Bizler bu Acil Demokrasi taleplerimiz doğrultusunda her koşulda mücadelemizi kararlılıkla sürdüreceğiz. Emeğin haklarını, laikliği, gerçek demokrasiyi ve barışı savunmaya devam edeceğiz." 

Açıklama sonrası girişimin kalıcılaşıp kalıcılaşmayacağı yönünde bir soruyu yanıtlayan Beko, uzun süredir oluşumun kalıcılaşması için görüşmeler yaptıklarını dile getirerek, "Ülkemizde, eşitlik, özgürlük ve demokrasi mücadelesi veren kesimlerin kısa, orta, uzun vadede ortak projeleri ortaya koyacağız" diye konuştu. 

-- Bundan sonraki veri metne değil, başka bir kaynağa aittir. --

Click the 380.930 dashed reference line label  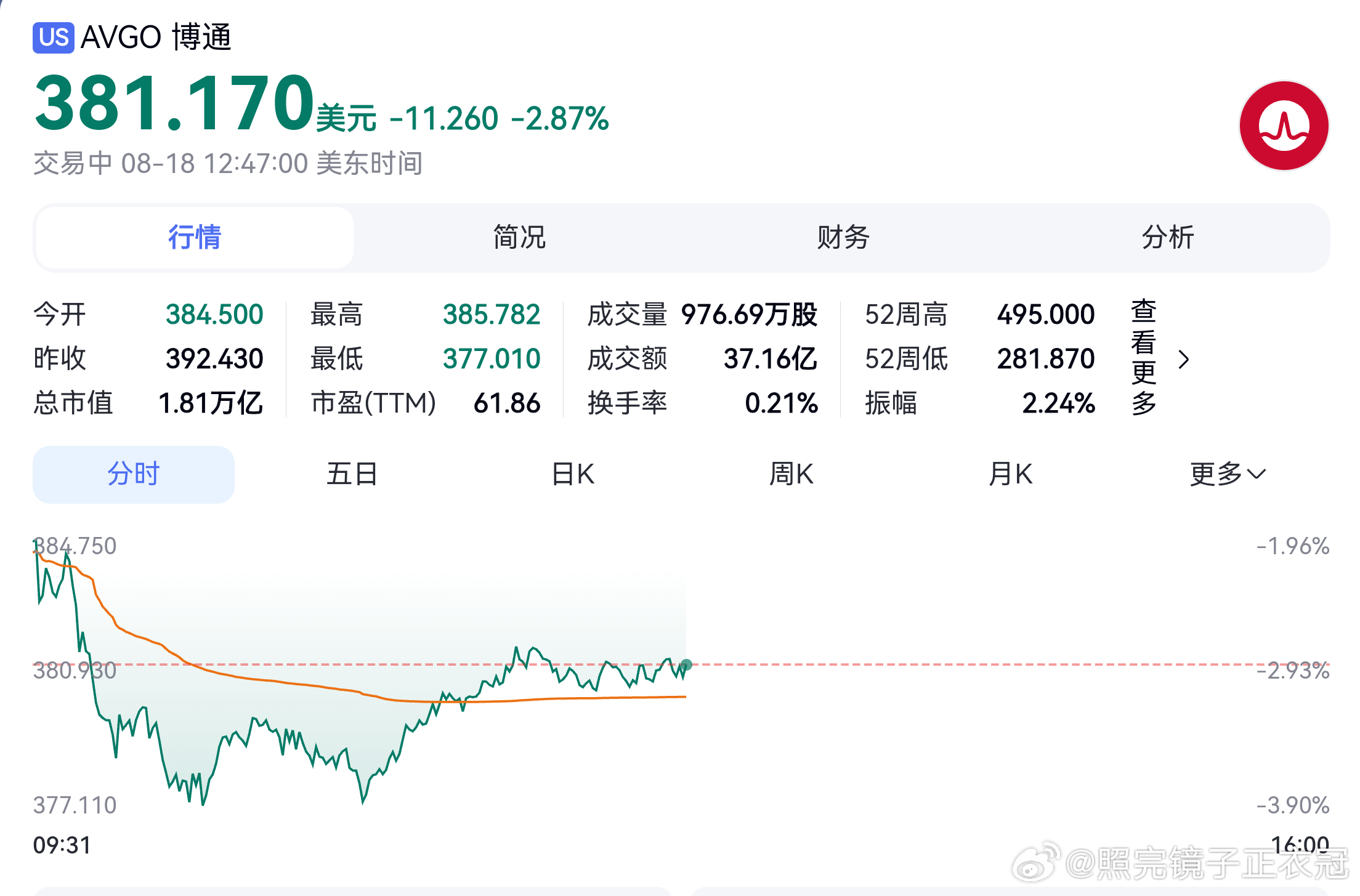click(75, 671)
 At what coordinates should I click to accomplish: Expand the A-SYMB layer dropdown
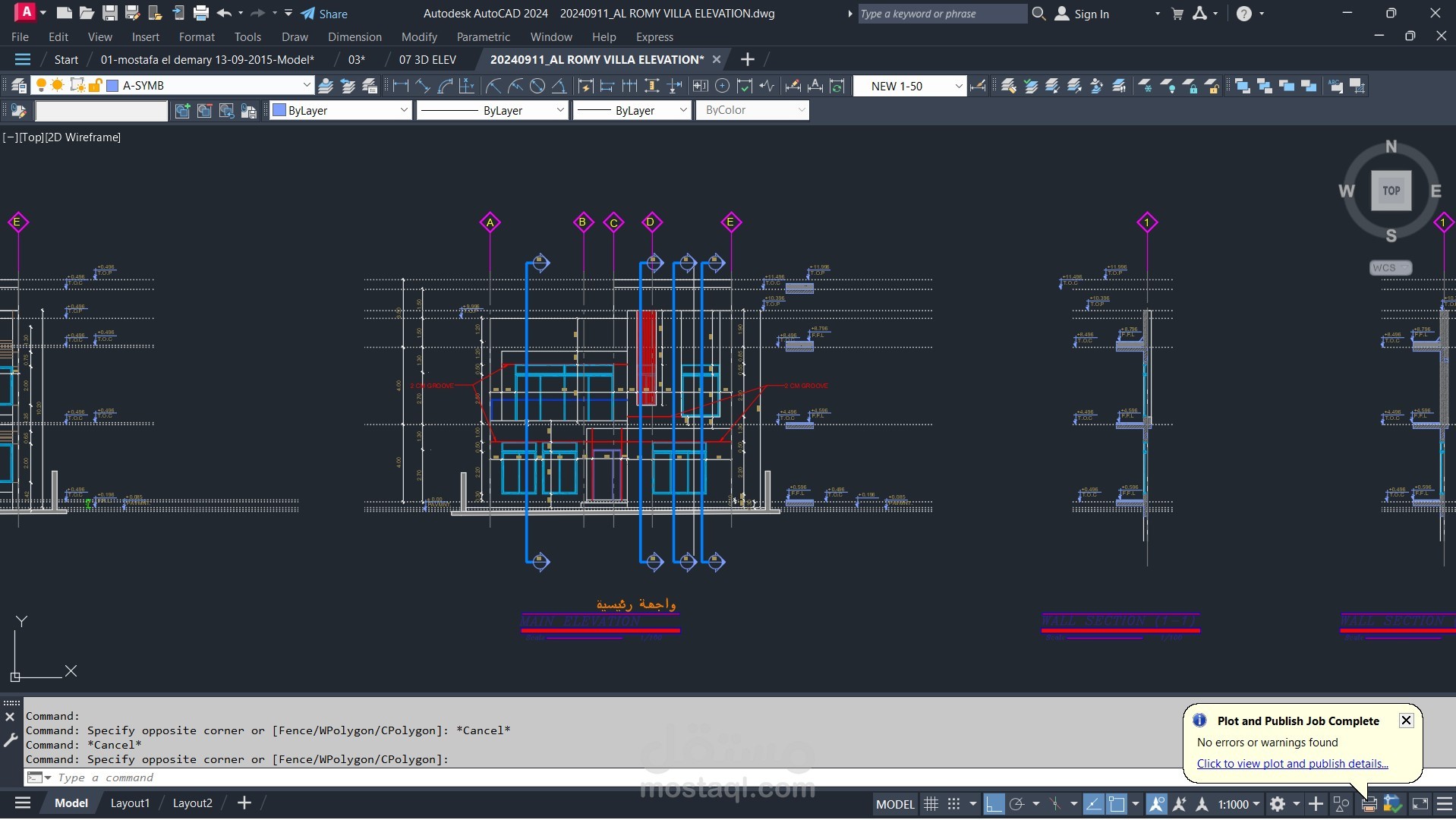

SIKIYÖNETİM HÜKÜMLERİ UYGULANIYOR

OHAL kararnamesi ile gözaltı sürelerinin 30 güne çıkarılmasına ilişkin bir başka soruya da bu kez İHD Genel Başkanı Öztürk Türkdoğan yanıt verdi. Türkdoğan, Anayasanın 15'inci maddesine işaret ederek her şartta askıya alınamayacak temel haklar bulunduğunu ve bunların da işkence ve kötü muamele yasağı olduğunu söyledi. Türkdoğan, "Gözaltı sürelerinin uzatılması 1992 yılında kaldırıldı. Eskiden sadece hakim kararı ile bu süre en fazla 7 güne çıkarılıyordu. Sıkı yönetim uygulamasında bile gözaltı süresi en fazla 15+15 gün olarak uygulanabiliyor. Sıkıyönetim ilan edilmeden sıkıyönetim hükümleri uygulanıyor" dedi.